Fluoride - toxic and pathologic aspects: review of current literature on some aspects of fluoride toxicity.
edited by: Victor R. Preedy, Ronald R. Watson
Humans are exposed to fluorides, which are ubiquitous compounds, primarily through water, food, dental products, and air. The use of fluoridated water in the preparation of foods and beverages at commercial establishments and at home, coupled with fluoride in dental products, has led to increased consumption of fluorides. Fluorides can produce wide-ranging effects on many tissues, organs, and systems in the body. Fluorides are toxic at high concentrations, but at low concentrations they are added to drinking water to prevent the formation of dental caries.
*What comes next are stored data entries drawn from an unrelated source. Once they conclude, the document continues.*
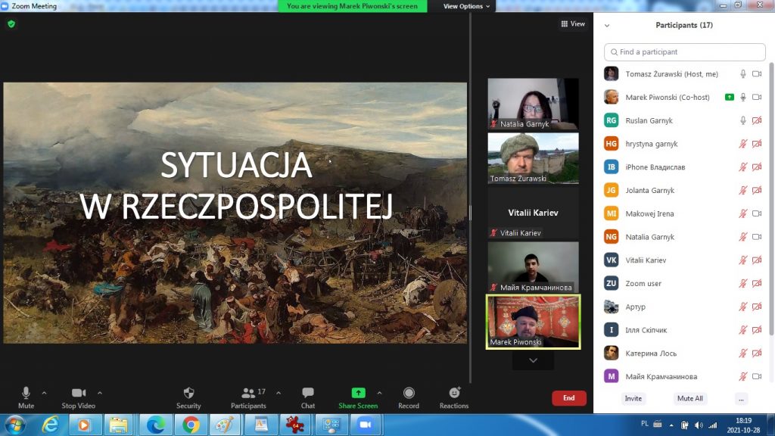Select Natalia Garnyk's video thumbnail

point(533,104)
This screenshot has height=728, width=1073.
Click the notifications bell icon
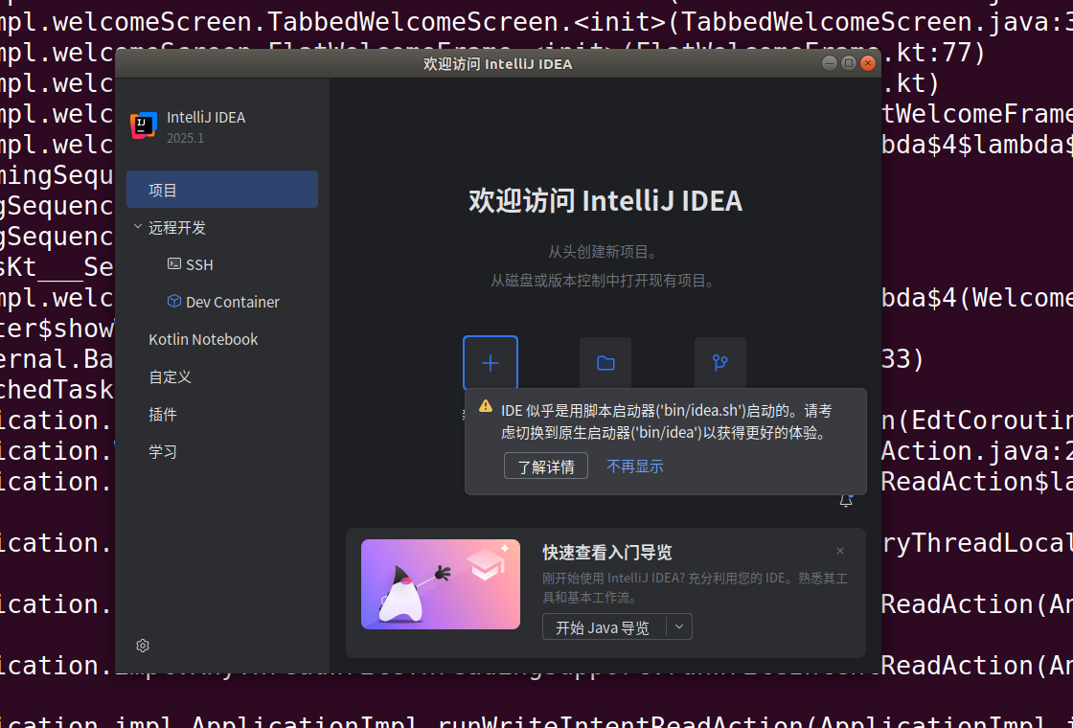(846, 501)

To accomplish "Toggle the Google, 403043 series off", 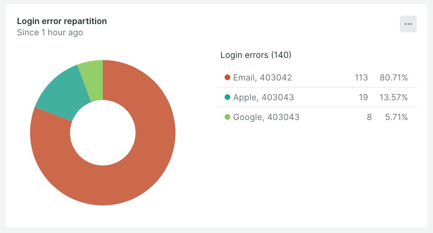I will coord(267,117).
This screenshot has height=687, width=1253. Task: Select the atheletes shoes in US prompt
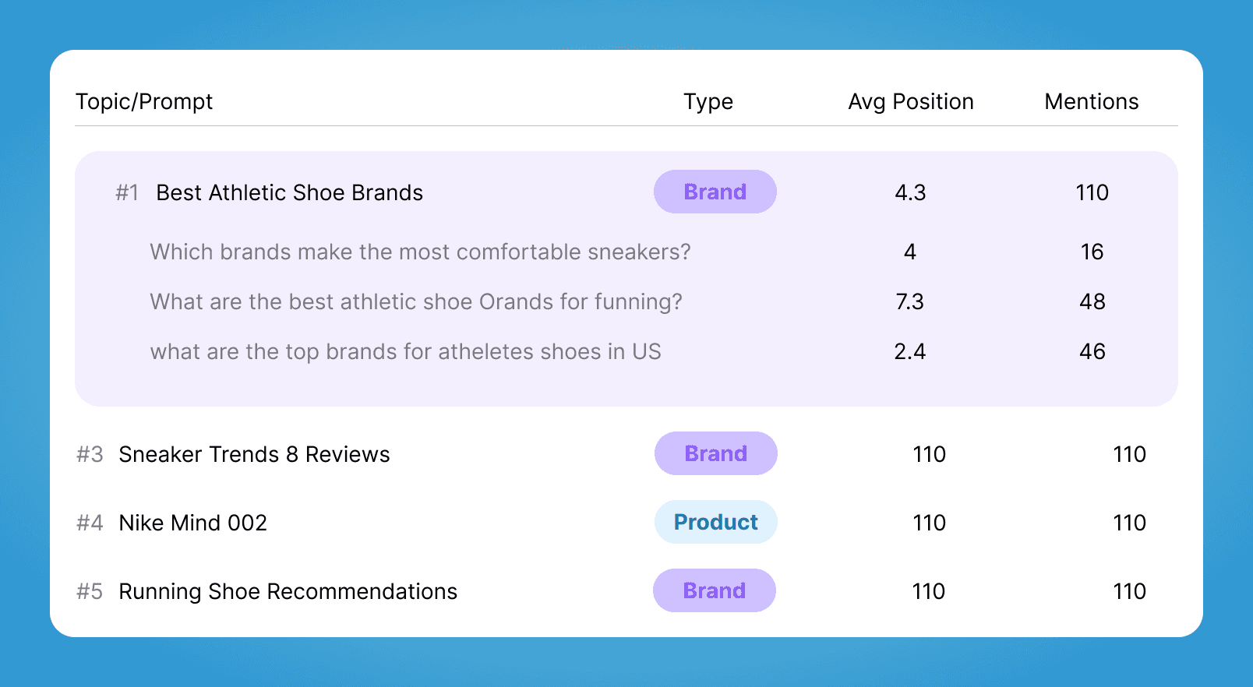[405, 351]
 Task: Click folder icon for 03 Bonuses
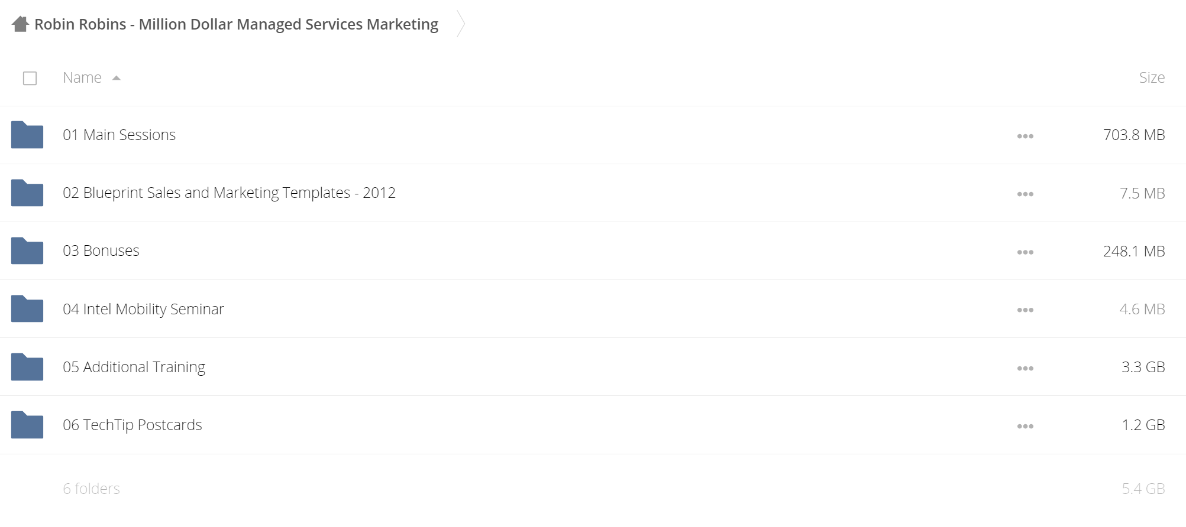27,251
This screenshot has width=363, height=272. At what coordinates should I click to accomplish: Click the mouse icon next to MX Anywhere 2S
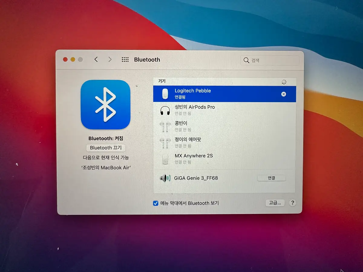[x=165, y=159]
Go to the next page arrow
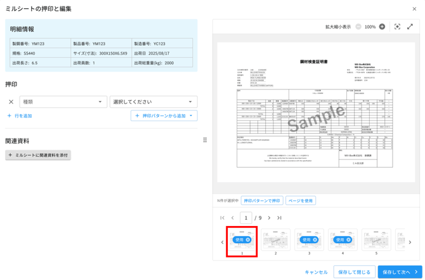The image size is (425, 280). click(x=269, y=218)
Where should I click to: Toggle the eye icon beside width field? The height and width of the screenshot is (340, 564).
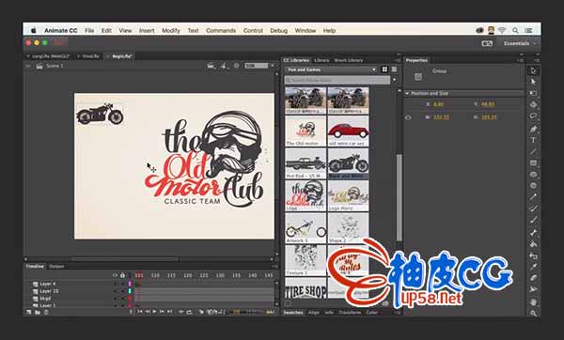click(x=408, y=117)
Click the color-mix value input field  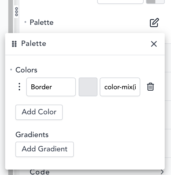[120, 87]
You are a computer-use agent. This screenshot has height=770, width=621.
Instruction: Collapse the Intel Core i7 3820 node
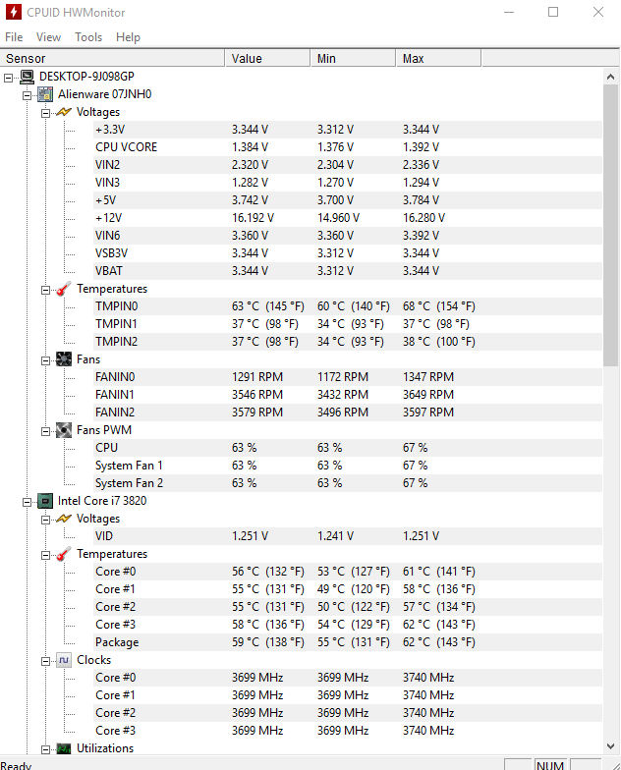tap(28, 501)
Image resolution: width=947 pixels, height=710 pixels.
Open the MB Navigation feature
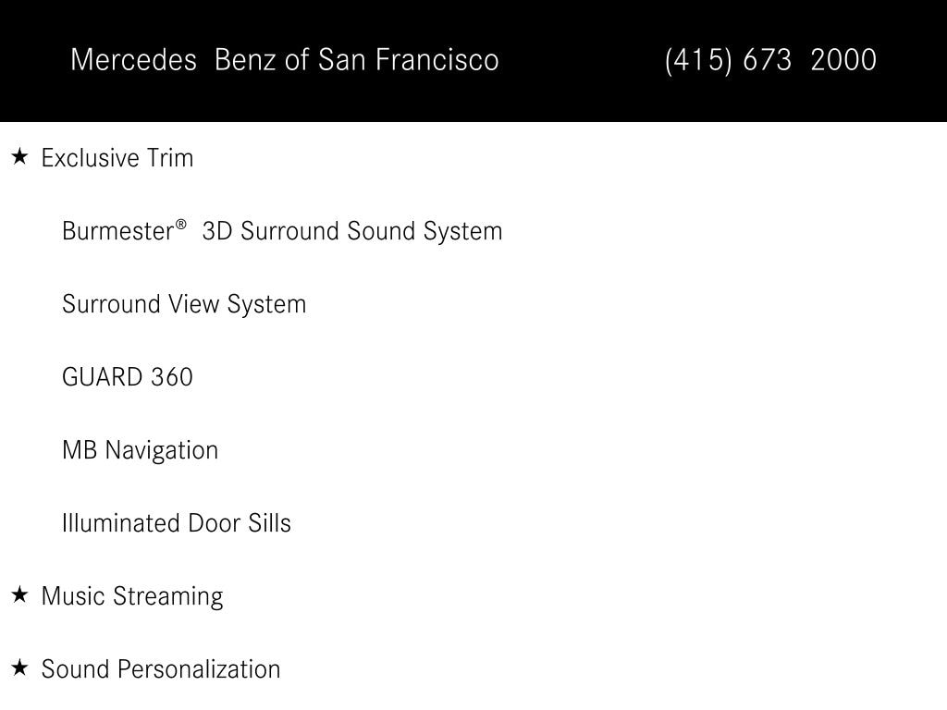141,450

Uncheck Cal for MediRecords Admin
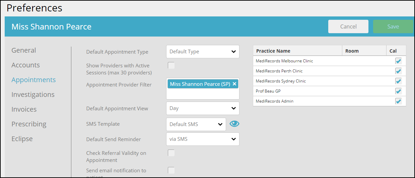coord(398,101)

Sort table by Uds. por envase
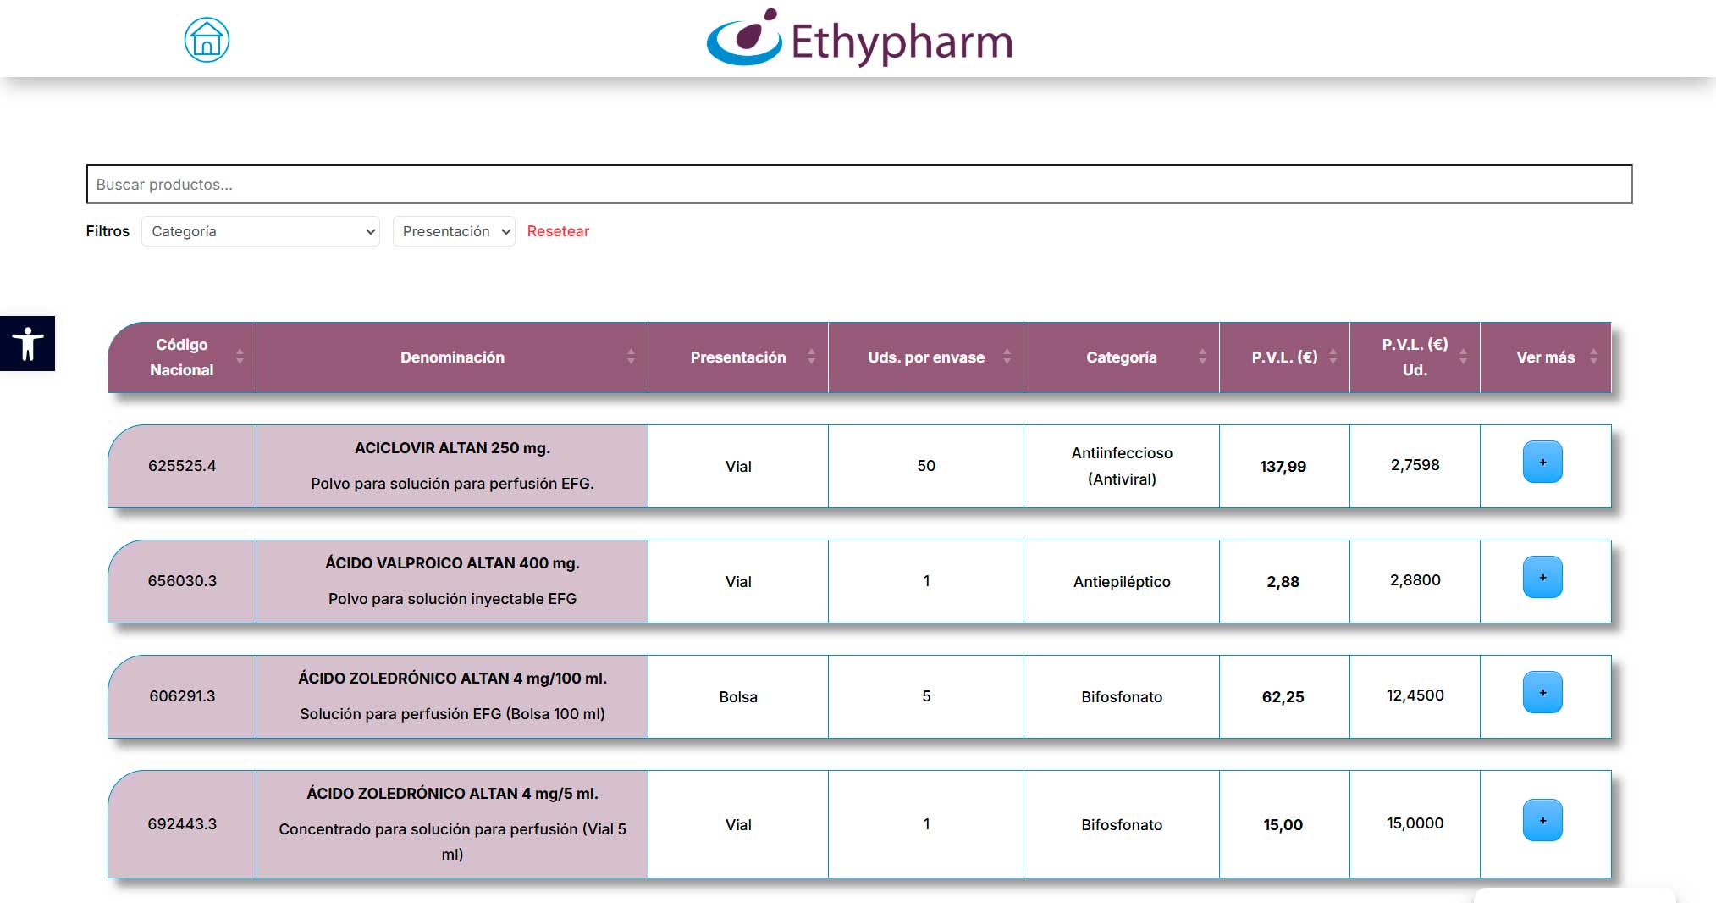click(x=925, y=357)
In mammals, fluorides have a high affinity for teeth and bones. Consumption of excess fluoride during the time of tooth enamel formation in children can cause dental fluorosis, marked by discoloured or "mottled" teeth. Skeletal fluorosis, marked by symptoms ranging from slight pain to crippling deformities, is an additive disease, for which daily consumption of high levels of fluoride for many years is usually required. In addition to teeth and bones, fluoride can also affect kidneys, lungs, and the nervous system, and it can disturb hormones and possibly change genetics. Treatment of male animals with high levels has indicated that fluoride can affect testicular production in mice and rabbits, but not always in rats. Treatment of female rats and rabbits with sodium fluoride during several generations failed to produce reproductive effects, but a high concentration of fluoride decreased bone ossification in rats.